Considerações finais
Mais do que um local para discussão coletiva para definição dos interesses e objetivos da comunidade municipal, os Conselhos Municipais de Educação são agências de formação da consciência coletiva. A consciência coletiva se faz para apropriação do contexto e autoprodução do ator social à medida que, não se deixando conduzir por métricas instituídas, as questiona e orienta suas expectativas e mobilizações instituintes para o “valor” instituinte, isto é, respostas às questões - sobre quais parâmetros se deseja a educação socialmente referenciada? que prioridades devem ser objeto de escolha para melhoria da qualidade educacional do município? visto a composição de uma agenda variada entre as propostas do Executivo, as normativas nacionais e as necessidades municipais, o que deve ter centralidade, considerando os recursos escassos?

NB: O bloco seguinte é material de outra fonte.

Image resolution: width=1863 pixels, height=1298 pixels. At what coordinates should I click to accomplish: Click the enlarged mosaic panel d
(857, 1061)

Saber quem são os representantes da população no CME tem suma importância dentre pais, professores, representantes do executivo, estudantes, entidades sociais, etc. E por quê? Para saber que prioridades têm sido colocadas na agenda do município e quais interesses são objeto de centralidade. Para além disso, para saber como se está processando o espaço democrático da participação e se a representatividade no CME de fato reflete o que a população entende e deseja para a educação do município.

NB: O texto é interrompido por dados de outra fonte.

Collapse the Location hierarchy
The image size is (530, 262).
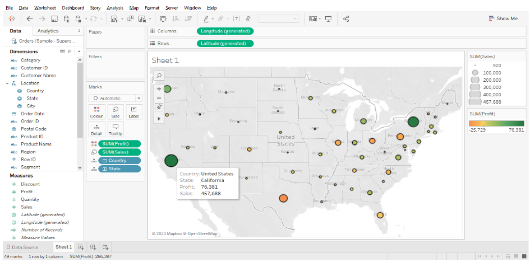7,83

A participação por meio do CME pode conferir aos representantes, como destacamos no corpo do texto, a construção da consciência coletiva, rompendo-se com a lógica da fragmentação ou representação reducionista dos segmentos sociais. É a partir da consciência coletiva que surgem e são encaminhados os seguintes questionamentos: quem somos? onde estamos e qual é a finalidade do desenvolvimento do nosso trabalho? a quem servimos e como aperfeiçoar a nossa ação interventiva de forma a promover a melhoria de qualidade da educação em nosso município? como nos posicionamos politicamente frente as crises do mundo contemporâneo e por meio de seus condicionantes provocamos a crítica-reflexiva? em que grau e em que medida o nosso trabalho infere para a melhoria efetiva da educação que queremos e de que precisamos?
Marx e Engels (1987, p. 25-26) vão afirmar que a “[...] produção de idéias, de representações e da consciência está em primeiro lugar direta e intimamente ligada à atividade material e ao comércio material dos homens; é a linguagem da vida real [...]”. Consequentemente a vida determina a consciência das relações. Desta construção, as ideias produzidas pelo homem referem-se à sua atuação sobre o mundo vivido, constituindo-se na organização do conhecimento humano como produto de múltiplas determinações.
Portanto, as múltiplas determinações sempre se dão no espaço que é, necessariamente, político, e por meio da gestação de interesses numa dimensão ampla ou restrita são construídas as ideologias pertinentes (LIMA, 2011). O desdobramento do trabalho do CME, por meio de planificação e representatividade, não deve deixar de considerar esta visão sobre o fenômeno educacional mediada pelas múltiplas vozes que compõem o seu contexto e entorno; caso contrário, concorrerá para o velamento da realidade e ênfase dos anseios de uma sociedade alienadora e alienante.